Suppose that an Abelian $p$-group $G$ can be written as a direct sum of countably many finite cyclic groups. Let $a_1,...,a_k$ be generators of $k$ distinct summands of this direct sum, and let these elements have orders $p^{n_1},...,p^{n_k}$ respectively.

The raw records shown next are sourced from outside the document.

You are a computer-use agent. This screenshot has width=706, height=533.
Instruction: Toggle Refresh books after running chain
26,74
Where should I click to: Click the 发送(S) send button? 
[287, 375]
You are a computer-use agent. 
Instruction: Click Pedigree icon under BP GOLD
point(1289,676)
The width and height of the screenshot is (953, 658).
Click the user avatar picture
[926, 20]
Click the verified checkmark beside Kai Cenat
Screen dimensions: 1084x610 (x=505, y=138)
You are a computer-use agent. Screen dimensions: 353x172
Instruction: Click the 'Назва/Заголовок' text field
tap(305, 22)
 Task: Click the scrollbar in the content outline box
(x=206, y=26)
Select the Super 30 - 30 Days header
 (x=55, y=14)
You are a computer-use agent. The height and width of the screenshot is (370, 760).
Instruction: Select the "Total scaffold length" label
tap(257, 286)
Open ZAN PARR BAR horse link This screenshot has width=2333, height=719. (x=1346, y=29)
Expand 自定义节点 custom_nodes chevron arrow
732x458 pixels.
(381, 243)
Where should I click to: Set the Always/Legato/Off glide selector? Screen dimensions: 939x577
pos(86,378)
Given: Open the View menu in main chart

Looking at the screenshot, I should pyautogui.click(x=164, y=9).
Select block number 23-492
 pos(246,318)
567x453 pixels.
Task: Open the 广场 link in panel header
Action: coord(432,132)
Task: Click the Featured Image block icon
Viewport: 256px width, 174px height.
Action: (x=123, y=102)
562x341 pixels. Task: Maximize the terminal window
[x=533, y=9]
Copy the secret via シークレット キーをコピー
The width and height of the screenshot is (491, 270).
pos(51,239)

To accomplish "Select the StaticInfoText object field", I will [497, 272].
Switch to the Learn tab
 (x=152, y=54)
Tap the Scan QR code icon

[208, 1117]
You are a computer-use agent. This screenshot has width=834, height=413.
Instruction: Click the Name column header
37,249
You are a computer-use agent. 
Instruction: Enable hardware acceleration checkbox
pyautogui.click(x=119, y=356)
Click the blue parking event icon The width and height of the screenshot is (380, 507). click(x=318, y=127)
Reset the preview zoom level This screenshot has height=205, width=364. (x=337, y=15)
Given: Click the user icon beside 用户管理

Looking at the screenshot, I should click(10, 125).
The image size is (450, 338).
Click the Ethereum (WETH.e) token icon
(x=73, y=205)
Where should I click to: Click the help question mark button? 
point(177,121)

Then for what values of $m$ are $a_1,...,a_k$ linearly independent over $\mathbb{Z}_{p^m}$? I mean that in the sense that if $0\leq c_1,...,c_k<p^m$ and $c_1a_1+...c_ka_k=0$ then $c_1=...=c_k=0$
I’m particularly interested in the case when not all of the $n_i$’s are equal.
In general, if you have $G=\bigoplus_{i\in I} A_i$, and $x_j\in A_{i_j}$, $j=1,\ldots,k$, and the $i_j$ are pairwise distinct, then (using additive notation) $$\alpha_1x_1+\cdots+\alpha_kx_k = 0\iff \forall j(\alpha_jx_j=0).$$ This simply because that’s how the direct sum works.
In your case, the $a_i$ are in pairwise distinct summands, so we definitely have that $c_1a_1+\cdots +c_ka_k=0$ if and only if $c_ia_i=0$ for each $i=1,\ldots,k$. This occurs if and only if $p^{n_i}|c_i$ for $i=1,\ldots,k$.
In particular, if $m\gt n_i$ for some $i$, then setting $c_j=0$ for $j\neq i$ and $c_i=p^{n_i}\lt p^m$ gives $0=c_1a_1+\cdots+c_ka_k$, yet $c_i\neq 0$. Thus, we must have $m\leq n_i$ for all $i$; that is, $m\leq \min(n_1,\ldots,n_k)$.
Conversely, if $m\leq\min(n_1,\ldots,n_k$, and $c_1a_1+\cdots+c_ka_k=0$, then $p^{n_i}|c_i$ for each $i$; since $0\leq c_i\lt p^m\leq p^{n_i}$, this forces $c_i=0$ for all $i$.
So the values of $m$ that give you the desired implication are precisely $1\leq m\leq \min(n_1,\ldots,n_k)$.